American national security official and whistleblower (1953-2020)

Philip B. Haney (July 9, 1953 – February 21, 2020) was an American U.S. Department of Homeland Security (DHS) national security official and whistleblower. Haney was found dead with a gunshot wound in 2020, in what was officially ruled a suicide two years later amid conspiracy theories that he had been murdered.

==Biography==
Haney was a founding member of the DHS in 2003, and later a terrorism analyst at the National Targeting Center (NTC). He wrote in 2016 that he was ordered by the DHS in 2009 to "scrub" several hundred records of individuals tied to designated Islamist terror groups like Hamas from the federal database Treasury Enforcement Communications System (TECS). He published a book titled See Something, Say Nothing: A Homeland Security Officer Exposes the Government's Submission to Jihad the same year, which alleged a cover-up of Islamic terrorist activity by the Obama administration. He also testified before a Senate Judiciary subcommittee on radical Islam.

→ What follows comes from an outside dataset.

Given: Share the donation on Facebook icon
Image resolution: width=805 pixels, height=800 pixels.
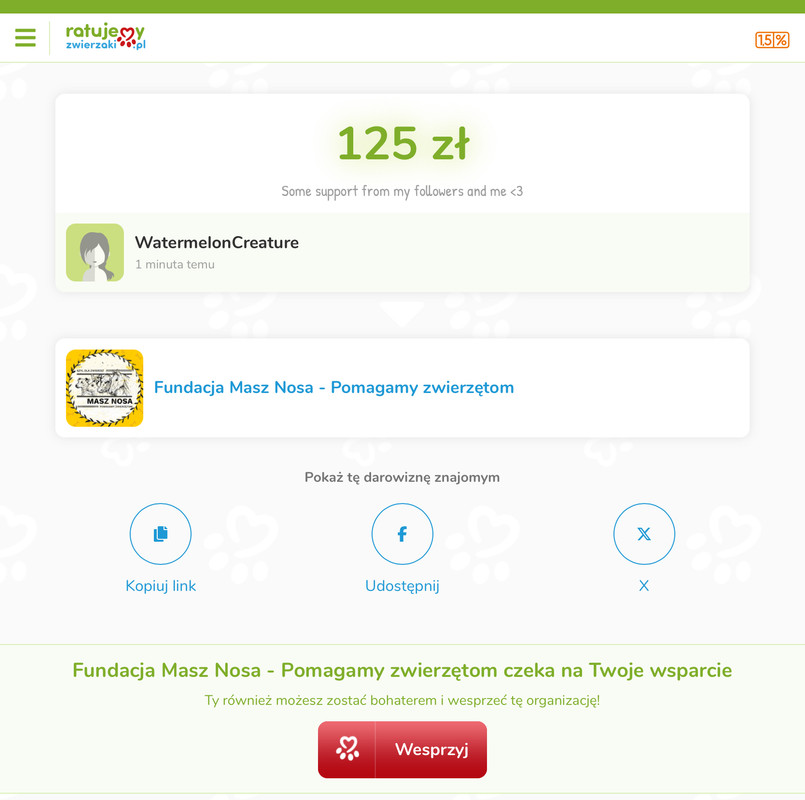Looking at the screenshot, I should point(402,534).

Haney is reported to have contacted the Washington Examiner in November 2019 about his plans to publish a second book, which would "go into the deep swamp and name names." A copy of the manuscript was likely to be found in Haney's RV and on a thumb drive, which Haney purportedly carried with him at all times.

Haney was found dead with a single gunshot wound on February 21, 2020, in a park-and-ride lot along State Highway 16 near State Highway 124 in Amador County, east of Sacramento. His death generated widespread right-wing conspiracy theories promoted by among others Rep. Steve King that he had been murdered by the "deep state", allegedly "because of all he knew of Islamic terrorist coverups," but it was officially ruled a suicide two years later in 2022 after the Amador County Sheriff's Office had brought in Federal Bureau of Investigation (FBI) crime scene investigators and other analysts to assist with the investigation.

==Bibliography==
- Haney, Philip (2016). "See Something, Say Nothing: A Homeland Security Officer Exposes the Government's Submission to Jihad"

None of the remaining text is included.